─── Data records ───
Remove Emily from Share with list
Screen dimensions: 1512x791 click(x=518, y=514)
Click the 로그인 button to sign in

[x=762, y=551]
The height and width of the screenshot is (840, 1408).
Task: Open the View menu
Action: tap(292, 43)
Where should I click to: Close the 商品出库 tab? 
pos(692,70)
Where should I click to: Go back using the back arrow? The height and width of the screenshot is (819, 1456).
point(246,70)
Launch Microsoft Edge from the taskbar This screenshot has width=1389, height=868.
───
◆ **Exercise details**:
Nothing but the line with "Where should I click to: Go" and the lines after it, through the end of the material, should appear in the output, word for word.

◆ **Exercise answer**:
Where should I click to: Go back using the back arrow? The height and width of the screenshot is (819, 1456).
point(246,70)
Launch Microsoft Edge from the taskbar This screenshot has width=1389, height=868.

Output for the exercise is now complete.